夢うつつ湯治日記 番外編~2泊3日 浜辺の旅 12月某日 7


7.3日目(1)

寝る前に資料を読みながら妙なことを考えていたせいか、変な夢を見た。
目が覚めるとまだ暗い。
腕時計を見ると、朝6時を過ぎていた。

お風呂は5時からやっていると言っていたな。

昨夜の露天風呂で感じた、暗い海の不気味さを思い出して、少し躊躇したが、もうすぐ朝日も上がって明るくなるだろうからと思い、朝風呂に入ることにして、そっと布団から出た。

静かにタオルを探していたつもりだったが、
『んー、お風呂、行くの?』
というよりちゃんの声。
『おはよう。お風呂? 私も行きたい』
あーちゃんも起きたようだ。

そういうことで、3人連れだって浴室に向かう。

暗い中、一人でお風呂に入らないで済むことに少しホッとする。

身体を洗い、まずは室内の湯船で温まる。

身体が温まったところへ、冬の空気が張り詰める露天風呂に出る。

昨夜は、木々の梢を鳴らしていた風は、朝になり、やんでいた。

明けゆく空を見ながらお湯に浸かろうと、寝ころび湯に浸かる。

頭上をトンビが3羽、まるで凧のように風にのって、その場の留まるように飛んでいる。

『器用なものだよね。風をとらえて、浮かんでいるよう』

『ああやって、餌があるか見てるんだろうね』

『風呂の上にいても餌はないけどねぇ』

『トンビにカメラ付けていたら、女風呂を上からまる撮りだよねぇ』

『ぎゃあ、やばい、それあるかもね~』

3人で軽口を叩いていたが、よりちゃんが
『でも今日は朝食は早いからね。7時からだから』
と言って湯船から出たので、私とあーちゃんも慌てて湯船から出た。

部屋に戻り、すっかり着替えて、朝食の部屋に行く。
夕食の時とはまた違う部屋だ。

部屋に入ると、海に向かって広くガラズ張りの窓が広がり、
窓の向こうには、入り江やその向こうの台地、山が眺められる。

その景色を見ながら朝食が食べられる寸法だ。

『ああ、いい景色! これは観光ホテルならではの立地よね』
よりちゃんが言う。

窓際の席に案内される。

テーブルには既にいくつか。
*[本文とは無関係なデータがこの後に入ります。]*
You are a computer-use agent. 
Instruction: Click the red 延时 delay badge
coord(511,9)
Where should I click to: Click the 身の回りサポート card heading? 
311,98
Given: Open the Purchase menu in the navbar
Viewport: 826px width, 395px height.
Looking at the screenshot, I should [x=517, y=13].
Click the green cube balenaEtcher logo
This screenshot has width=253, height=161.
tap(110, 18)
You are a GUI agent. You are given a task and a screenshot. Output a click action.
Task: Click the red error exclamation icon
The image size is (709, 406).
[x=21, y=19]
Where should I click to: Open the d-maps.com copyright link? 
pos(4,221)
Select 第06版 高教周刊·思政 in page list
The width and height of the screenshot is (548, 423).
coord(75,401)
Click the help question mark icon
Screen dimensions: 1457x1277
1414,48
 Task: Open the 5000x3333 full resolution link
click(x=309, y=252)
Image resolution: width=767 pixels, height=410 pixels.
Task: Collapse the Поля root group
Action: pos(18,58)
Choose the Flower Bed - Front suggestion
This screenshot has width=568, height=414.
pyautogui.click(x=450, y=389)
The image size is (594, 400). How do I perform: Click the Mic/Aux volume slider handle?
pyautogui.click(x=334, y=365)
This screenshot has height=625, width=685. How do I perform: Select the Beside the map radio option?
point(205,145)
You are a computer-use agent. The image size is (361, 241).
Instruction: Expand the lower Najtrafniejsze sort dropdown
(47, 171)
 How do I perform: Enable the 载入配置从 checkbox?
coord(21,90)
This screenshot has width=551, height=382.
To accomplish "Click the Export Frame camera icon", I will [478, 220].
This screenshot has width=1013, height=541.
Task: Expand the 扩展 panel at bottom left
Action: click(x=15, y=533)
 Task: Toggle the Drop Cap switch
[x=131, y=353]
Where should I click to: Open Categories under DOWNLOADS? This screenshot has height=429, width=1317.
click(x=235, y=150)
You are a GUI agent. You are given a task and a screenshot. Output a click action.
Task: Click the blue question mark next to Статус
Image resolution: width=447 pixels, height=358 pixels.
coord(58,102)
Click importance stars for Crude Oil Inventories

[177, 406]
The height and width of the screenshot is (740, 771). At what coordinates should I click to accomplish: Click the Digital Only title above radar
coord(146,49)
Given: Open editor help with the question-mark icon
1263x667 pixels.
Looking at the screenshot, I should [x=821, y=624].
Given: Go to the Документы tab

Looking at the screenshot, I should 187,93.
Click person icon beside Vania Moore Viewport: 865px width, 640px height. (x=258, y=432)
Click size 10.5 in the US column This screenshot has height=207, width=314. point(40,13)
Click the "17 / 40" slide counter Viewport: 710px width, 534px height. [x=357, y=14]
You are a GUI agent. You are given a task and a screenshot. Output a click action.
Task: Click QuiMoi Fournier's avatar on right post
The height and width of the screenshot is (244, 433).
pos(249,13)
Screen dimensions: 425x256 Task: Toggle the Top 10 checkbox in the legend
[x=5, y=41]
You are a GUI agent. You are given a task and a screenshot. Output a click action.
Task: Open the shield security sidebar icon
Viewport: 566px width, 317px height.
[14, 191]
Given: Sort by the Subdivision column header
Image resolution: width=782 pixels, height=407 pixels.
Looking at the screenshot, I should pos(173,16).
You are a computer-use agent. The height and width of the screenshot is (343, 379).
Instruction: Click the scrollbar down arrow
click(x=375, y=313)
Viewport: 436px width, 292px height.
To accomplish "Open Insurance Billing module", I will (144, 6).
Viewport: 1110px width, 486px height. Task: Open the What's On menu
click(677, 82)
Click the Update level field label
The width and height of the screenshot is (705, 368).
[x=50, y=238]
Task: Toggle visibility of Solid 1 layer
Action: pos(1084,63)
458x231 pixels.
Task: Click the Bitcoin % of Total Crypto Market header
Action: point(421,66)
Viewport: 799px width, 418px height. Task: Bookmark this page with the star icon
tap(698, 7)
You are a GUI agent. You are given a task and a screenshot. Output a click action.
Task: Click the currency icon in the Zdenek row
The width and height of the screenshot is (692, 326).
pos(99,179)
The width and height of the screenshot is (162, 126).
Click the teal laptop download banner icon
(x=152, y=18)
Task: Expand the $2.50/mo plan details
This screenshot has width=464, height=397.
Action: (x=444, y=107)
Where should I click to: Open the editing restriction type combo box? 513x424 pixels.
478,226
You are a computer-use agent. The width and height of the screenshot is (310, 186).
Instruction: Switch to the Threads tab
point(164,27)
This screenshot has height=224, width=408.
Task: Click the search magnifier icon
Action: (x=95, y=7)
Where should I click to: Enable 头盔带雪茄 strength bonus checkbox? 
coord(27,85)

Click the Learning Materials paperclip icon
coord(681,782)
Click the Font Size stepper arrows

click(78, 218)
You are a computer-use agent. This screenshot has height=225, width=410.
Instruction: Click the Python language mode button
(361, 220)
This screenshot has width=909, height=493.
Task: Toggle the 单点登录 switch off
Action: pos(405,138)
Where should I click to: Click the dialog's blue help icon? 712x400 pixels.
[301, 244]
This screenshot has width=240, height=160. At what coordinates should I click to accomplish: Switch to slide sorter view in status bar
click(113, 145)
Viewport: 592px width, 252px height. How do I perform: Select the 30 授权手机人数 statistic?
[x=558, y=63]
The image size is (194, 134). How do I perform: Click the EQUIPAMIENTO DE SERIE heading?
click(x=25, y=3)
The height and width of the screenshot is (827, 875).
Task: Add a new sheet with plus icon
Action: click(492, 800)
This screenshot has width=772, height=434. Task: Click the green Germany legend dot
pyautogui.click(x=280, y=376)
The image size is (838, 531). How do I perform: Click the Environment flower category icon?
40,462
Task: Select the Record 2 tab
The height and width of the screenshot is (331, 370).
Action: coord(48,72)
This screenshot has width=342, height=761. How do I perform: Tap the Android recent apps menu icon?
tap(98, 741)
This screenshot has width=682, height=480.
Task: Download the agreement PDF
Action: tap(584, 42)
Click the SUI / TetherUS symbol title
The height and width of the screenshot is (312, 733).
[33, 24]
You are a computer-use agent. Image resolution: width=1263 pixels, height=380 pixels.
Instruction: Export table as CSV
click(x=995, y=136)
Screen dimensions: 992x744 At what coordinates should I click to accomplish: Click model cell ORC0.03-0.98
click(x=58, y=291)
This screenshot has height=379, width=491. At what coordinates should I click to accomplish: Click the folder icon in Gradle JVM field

小鉢料理や皿がセッティングされている。
席に着くと、仲居さんがお茶を入れてくれた。
入れ替わるように、別の仲居さんが料理を運んできた。

大根と鮪の煮物や、あじの干物の焼いたもの、大根おろしが乗ったしらす干し、温泉卵、納豆、佃煮、焼き海苔などが並ぶ。
そして、キャベツとレタスと細切りニンジン、キュウリとトマトの小さなサラダに、ハムが添えらている。
デザート風なヨーグルトのジャム添え。
それらが一気に並べられた。

ご飯の入ったおひつがテーブルの脇に置かれた。
『お味噌汁も持ってきますので、お待ちください』
と仲居さんが一度戻っていった。

『朝食は割と普通ねぇ』

『大根と鮪の煮物は、一応この土地っぽいかしら』

『干物もこの土地のものでしょうね、きっと』

まずはお茶で喉を潤していると、お味噌汁が運ばれてきた。
あさりとわかめの味噌汁。
『だしは、鮪で取っているんですよ』と仲居さんは言いながら、お椀を各自に配膳し終えると、
『ご飯のおかわりがありましたらお知らせ下さい。あとコーヒーなどはあちらでご自由にお飲み下さい』
と、部屋の角を指した後、下がっていった。

『おかずでおなかいっぱいで、女性はなかなかご飯のおかわりは出来ないわよねぇ』

『ああ、でも、干物とか温泉卵とかしらす干しとか、ご飯に合うものがいっぱいあるから、つい食べちゃうのよね~』

『朝をがっつり食べて、お昼は軽く済ませるという手もあるわよ』

『そう言いながら、昨日も朝、がっつり食べて、お昼もがっつり、そして夜もがっつり食べたよね、私たち』

『旅行に行くと、その後、体重計に乗るのが怖いよね』

各々勝手なことを言いながら、朝食を食べ始める。

あじの干物が小ぶりだけれどふっくらしていて美味しい。

『大根と鮪の煮物、美味しい』
『でも、煮ると鮪ってちょっとパサつくんだよねぇ。これは割としっとりしてる。どうやってるのかしら』
あーちゃんが考えながら、鮪の煮物を少しずつ口に運ぶ。

『やっぱりご飯が進んでしまうわぁ』
よりちゃんが、早速おひつからご飯をよそう。

飲み物は、牛乳、オレンジジュース、コーヒー、緑茶、紅茶が選べる。

コーヒーをゆっくり飲む。

『この3日間、すごい充実だったわ』

『新しい情報量が半端なく多くて、消化しきれるかな』

『でもやっぱり、現地に来ないと分からないことだらけだよね』

窓の外の景色を見ながら、各々、何か思いながら話した。

『私はフロントで確認と清算してくるから、先に部屋に戻って帰り支度していて』
一人フロントへ向かうよりちゃんを見ながら、あーちゃんと部屋に戻る。


『予定通り、体験ツアーを行うとのことなので、用意してね」
ホテルのチェックアウトをすませ、荷物をホテルにあずけて、外に出た。

いい天気だ。穏やかで良かった。

浜辺に降ると、マリンスポーツの看板を掲げた簡素な建物がある。
事務所らしい場所によりちゃんが行くと、インストラクターらしい良く焼けた元気そうなお兄さんが出てきた。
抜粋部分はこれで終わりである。